Kehadiran Bupati yang akrab disapa Pak Yes tersebut menjadi bagian dari upaya Pemerintah Kabupaten Lamongan dalam menyiapkan langkah strategis guna menjaga keberlangsungan produksi pertanian, memastikan ketersediaan pangan, serta melindungi kesejahteraan masyarakat di tengah potensi kekeringan ekstrem.

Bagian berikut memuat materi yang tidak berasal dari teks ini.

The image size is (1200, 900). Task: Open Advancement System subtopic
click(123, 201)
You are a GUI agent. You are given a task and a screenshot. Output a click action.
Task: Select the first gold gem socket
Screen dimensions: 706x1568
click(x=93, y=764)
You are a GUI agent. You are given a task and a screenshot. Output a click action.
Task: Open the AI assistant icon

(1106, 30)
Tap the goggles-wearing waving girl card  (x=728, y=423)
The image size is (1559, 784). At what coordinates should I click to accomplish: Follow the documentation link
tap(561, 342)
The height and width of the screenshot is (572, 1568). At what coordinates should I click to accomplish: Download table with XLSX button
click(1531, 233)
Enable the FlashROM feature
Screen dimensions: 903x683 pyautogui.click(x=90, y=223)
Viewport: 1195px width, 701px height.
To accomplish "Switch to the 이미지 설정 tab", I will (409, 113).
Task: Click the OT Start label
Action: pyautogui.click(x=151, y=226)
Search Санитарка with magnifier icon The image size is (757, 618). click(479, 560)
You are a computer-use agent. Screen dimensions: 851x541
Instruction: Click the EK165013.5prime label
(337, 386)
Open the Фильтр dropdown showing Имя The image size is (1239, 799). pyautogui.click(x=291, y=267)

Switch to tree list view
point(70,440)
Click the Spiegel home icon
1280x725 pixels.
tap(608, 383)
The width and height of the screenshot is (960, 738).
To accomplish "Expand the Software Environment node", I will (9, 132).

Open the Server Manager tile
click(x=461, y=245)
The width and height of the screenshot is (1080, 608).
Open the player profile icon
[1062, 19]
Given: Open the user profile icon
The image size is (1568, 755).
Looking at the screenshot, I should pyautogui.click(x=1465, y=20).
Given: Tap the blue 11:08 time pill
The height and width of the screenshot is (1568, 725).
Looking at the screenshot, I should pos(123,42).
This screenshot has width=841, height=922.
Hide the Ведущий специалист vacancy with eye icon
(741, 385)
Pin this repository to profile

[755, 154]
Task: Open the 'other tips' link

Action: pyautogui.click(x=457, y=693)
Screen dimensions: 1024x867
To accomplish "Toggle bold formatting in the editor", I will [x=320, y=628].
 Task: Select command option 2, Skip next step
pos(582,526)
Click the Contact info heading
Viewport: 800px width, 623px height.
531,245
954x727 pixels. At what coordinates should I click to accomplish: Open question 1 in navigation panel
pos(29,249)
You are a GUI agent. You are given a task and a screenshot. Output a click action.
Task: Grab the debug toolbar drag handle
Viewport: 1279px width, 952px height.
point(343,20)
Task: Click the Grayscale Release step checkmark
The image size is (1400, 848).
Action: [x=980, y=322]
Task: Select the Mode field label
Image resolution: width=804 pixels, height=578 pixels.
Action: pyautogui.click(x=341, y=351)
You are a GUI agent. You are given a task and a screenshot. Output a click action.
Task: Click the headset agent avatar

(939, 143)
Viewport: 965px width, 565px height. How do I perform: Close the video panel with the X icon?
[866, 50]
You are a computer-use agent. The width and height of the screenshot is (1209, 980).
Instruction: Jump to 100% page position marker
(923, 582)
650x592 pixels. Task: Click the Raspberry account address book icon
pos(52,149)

Dalam Rakornas yang dipimpin Menteri Pertanian Andi Amran Sulaiman, dipaparkan bahwa musim kemarau tahun 2026 diprediksi berlangsung lebih panjang dari biasanya, dengan potensi kekeringan yang meningkat dan berdampak pada sektor pertanian serta ketersediaan air.
Data BMKG menunjukkan peluang terjadinya fenomena El Nino pada semester II tahun 2026 mencapai 70–90%, dengan dampak signifikan berupa penurunan curah hujan. Sebanyak 64,5% wilayah Indonesia diprediksi mengalami curah hujan di bawah normal, serta 57,2% wilayah mengalami musim kemarau lebih panjang dari kondisi normal.
Kondisi tersebut berpotensi menyebabkan defisit air dan meningkatkan risiko penurunan luas tambah tanam (LTT) hingga ancaman gagal panen, khususnya pada lahan tadah hujan.
Pak Yes menuturkan bahwa Pemkab Lamongan telah menyiapkan berbagai langkah antisipatif.
“Pemerintah Kabupaten Lamongan berkomitmen mengantisipasi dampak musim kemarau melalui optimalisasi jaringan irigasi, penyediaan sarana pendukung pengairan seperti pompa air dan waduk, normalisasi sungai, serta penguatan koordinasi lintas sektor,” tuturnya.